Intervención de explosivos y confirmación del proyectil
Minutos después del aviso, efectivos de la Dirección de Explosivos junto al Cuartel de Bomberos de la región se presentaron en el domicilio para realizar un análisis controlado del objeto encontrado. El operativo se llevó adelante bajo estrictas medidas de seguridad, con el objetivo de descartar cualquier riesgo para los residentes y asegurar el manejo adecuado del material.
Tras la inspección técnica, los especialistas determinaron que se trataba de un proyectil de artillería perforante de 75 milímetros. Este tipo de munición fue utilizado en contextos militares y está diseñado para atravesar blindajes, lo que explica la preocupación inicial generada por su hallazgo en un entorno doméstico.
Sin embargo, el análisis posterior permitió establecer un dato clave: el proyectil no tenía espoleta ni carga explosiva. Además, no presentaba signos de haber sido disparado. Estas condiciones descartaron cualquier posibilidad de detonación, reduciendo el riesgo inmediato a cero.
Aun así, el elemento fue tratado con máxima precaución. Los especialistas procedieron a su retiro seguro, evitando cualquier manipulación innecesaria y asegurando su traslado bajo custodia. El operativo concluyó sin incidentes, aunque dejó una fuerte impresión en la zona por la naturaleza del hallazgo.
Qué se investiga sobre el origen del proyectil
Una vez confirmado que el objeto no representaba peligro, la situación pasó al plano judicial. La Unidad Funcional de Instrucción N°1 ordenó el secuestro del proyectil y la apertura de actuaciones para determinar su procedencia y contexto de aparición.
El hecho de que el proyectil no estuviera activo abre distintas hipótesis. Una de las principales líneas de investigación apunta a que podría tratarse de un elemento antiguo que permaneció enterrado o escondido durante años entre materiales acumulados en el terreno, posiblemente desde ocupaciones previas de la propiedad.
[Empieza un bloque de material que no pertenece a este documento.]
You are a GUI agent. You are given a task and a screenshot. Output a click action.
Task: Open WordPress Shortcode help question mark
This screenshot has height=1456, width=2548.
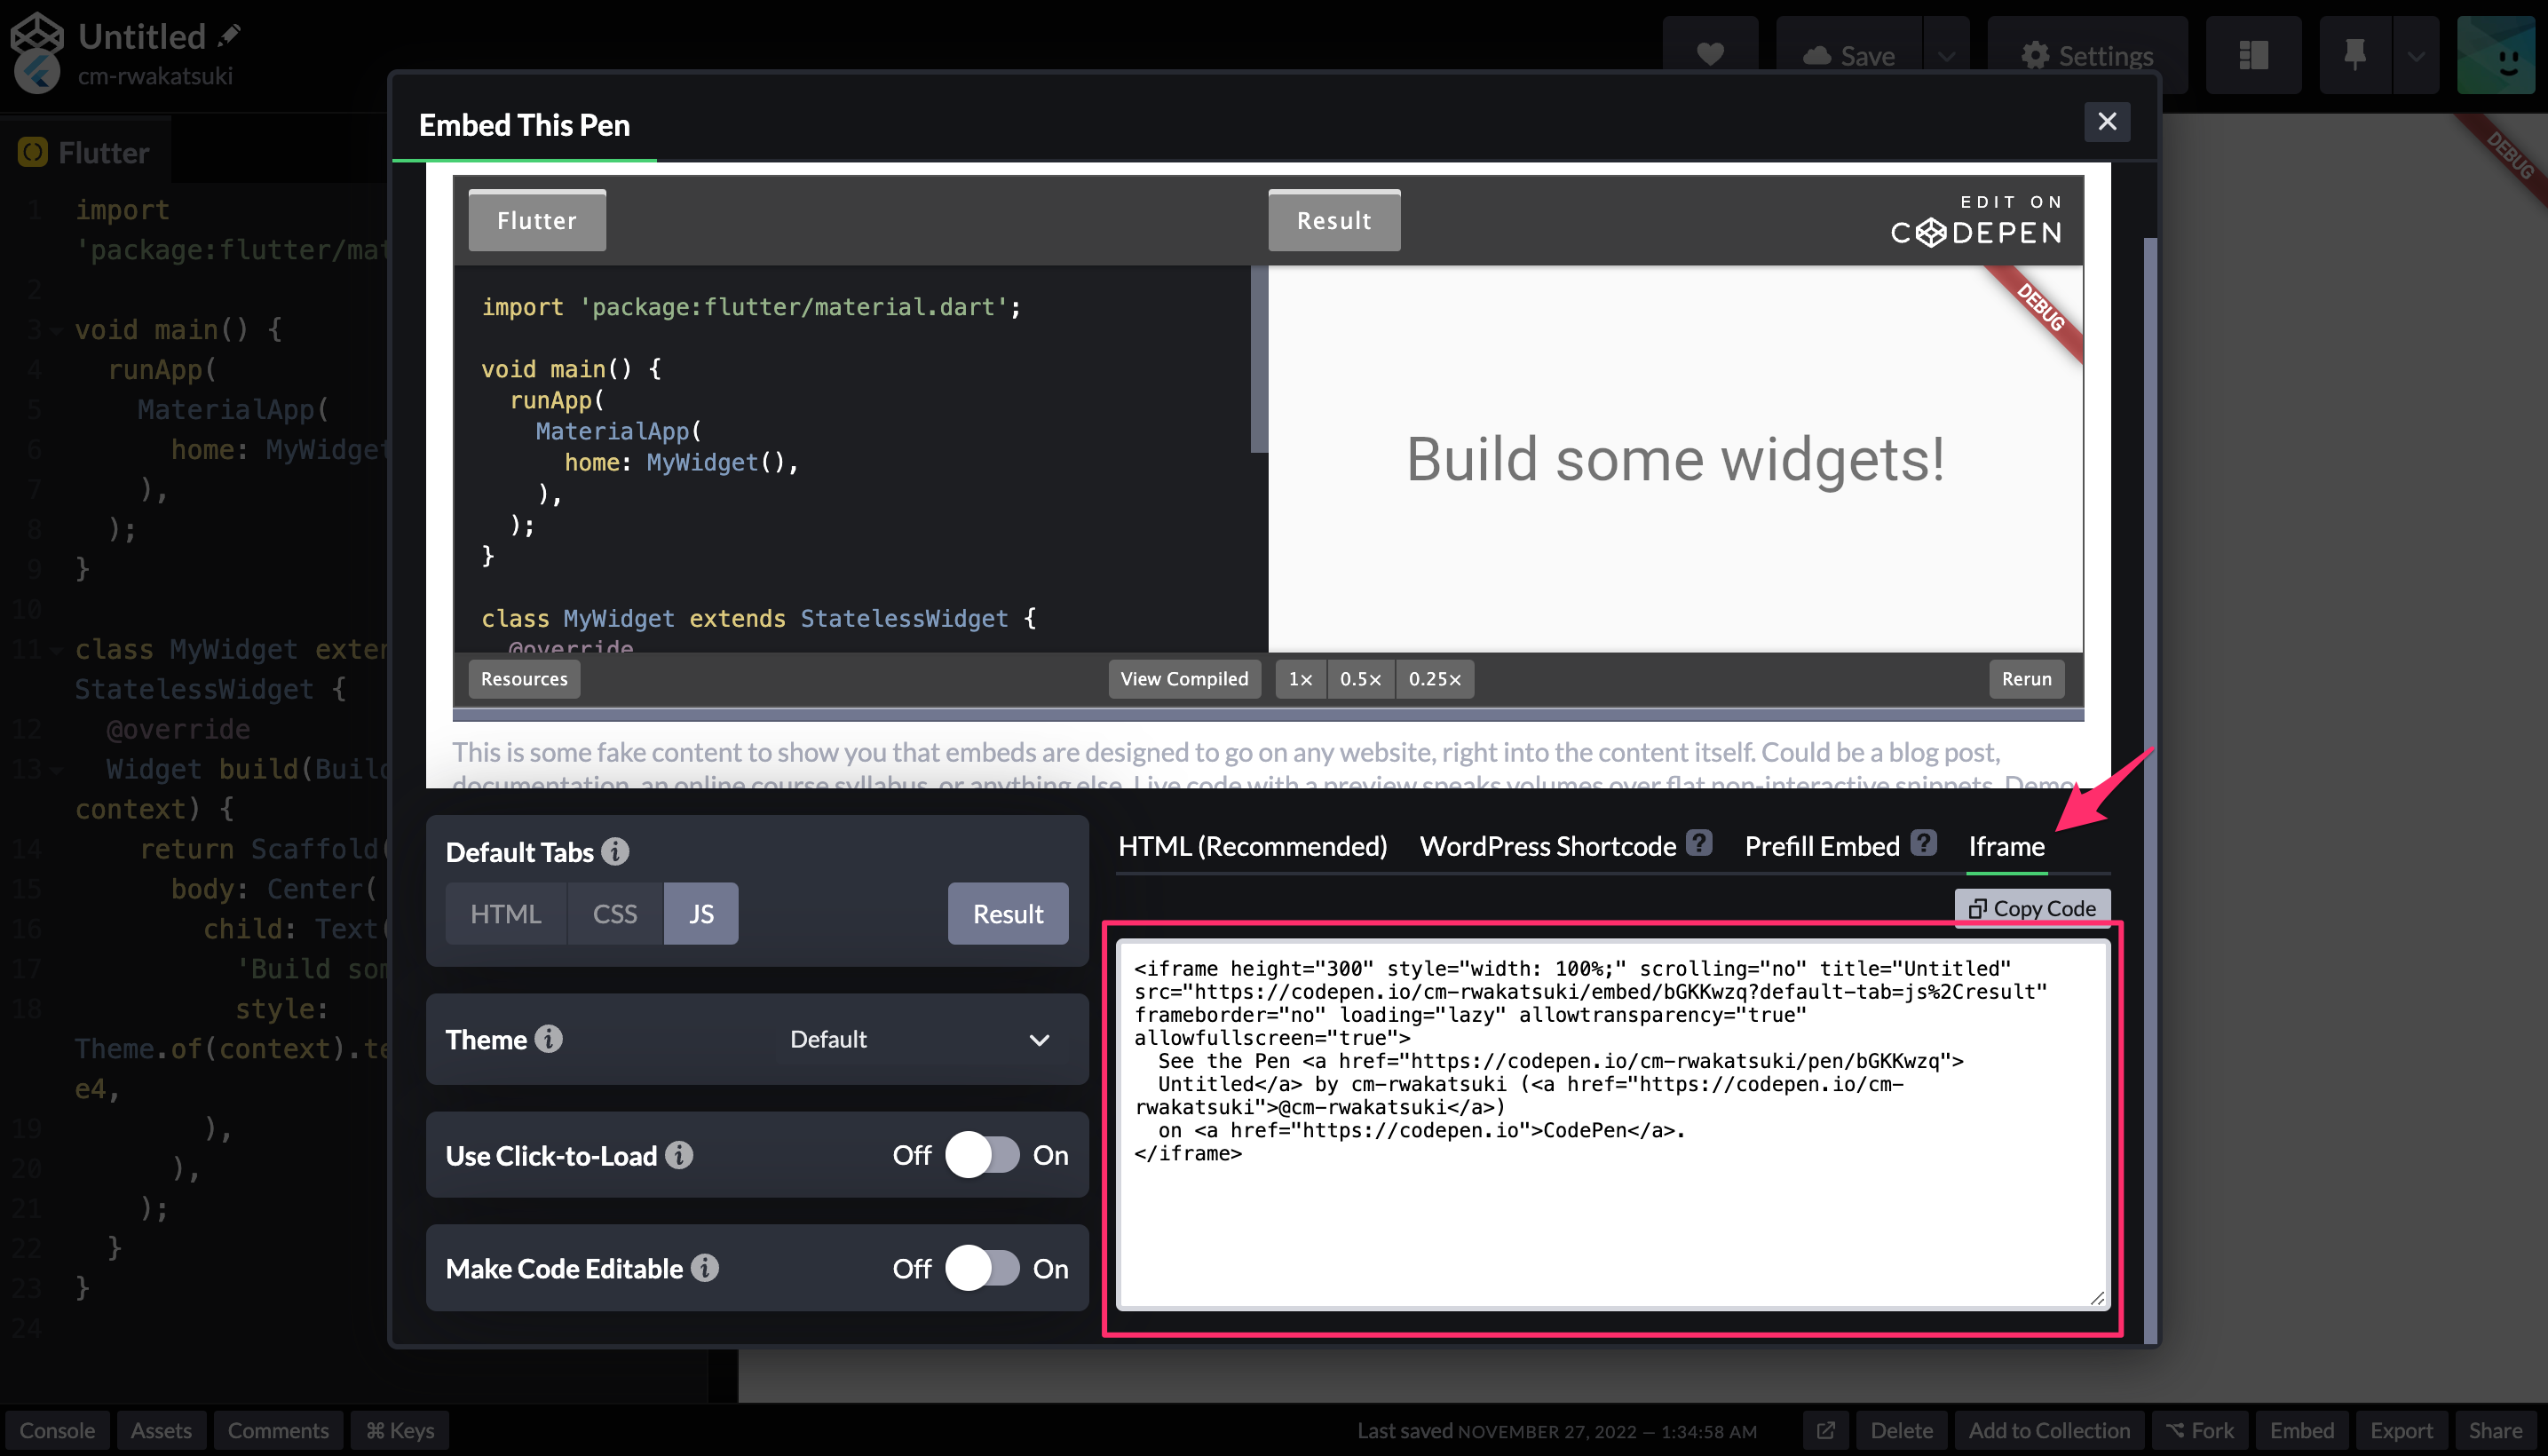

Fuentes del caso señalaron que el actual propietario de la vivienda reside allí desde hace aproximadamente dos años y desconocía completamente la existencia de este objeto en el lugar. Esto refuerza la idea de que el proyectil habría estado oculto mucho antes de su llegada.
Este tipo de hallazgos no es frecuente, pero tampoco imposible en zonas urbanas en expansión como City Bell, donde antiguos movimientos de tierra, demoliciones o depósitos informales de materiales pueden dejar restos de origen desconocido.
El proyectil quedó bajo resguardo judicial mientras se intenta reconstruir su historia, aunque por sus características se considera que no habría sido utilizado recientemente ni mantenido en condiciones operativas.
Un episodio que reabre el debate sobre hallazgos peligrosos en zonas urbanas
Más allá del impacto puntual del hecho, el caso vuelve a poner en foco la importancia de la precaución ante objetos desconocidos encontrados en viviendas o terrenos particulares. Las autoridades insisten en que cualquier elemento de apariencia metálica, antigua o sospechosa no debe ser manipulado y debe ser reportado de inmediato.
La intervención rápida en City Bell evitó cualquier riesgo potencial y permitió resolver la situación sin consecuencias para los vecinos. Sin embargo, el episodio generó inquietud en la comunidad, especialmente por tratarse de un artefacto asociado a material militar en un entorno residencial.
Este tipo de situaciones también evidencia cómo terrenos urbanos pueden conservar elementos del pasado sin que sus actuales propietarios tengan conocimiento de ello. La combinación de crecimiento urbano, cambios de uso del suelo y acumulación de materiales antiguos puede derivar en hallazgos inesperados como el ocurrido en La Plata.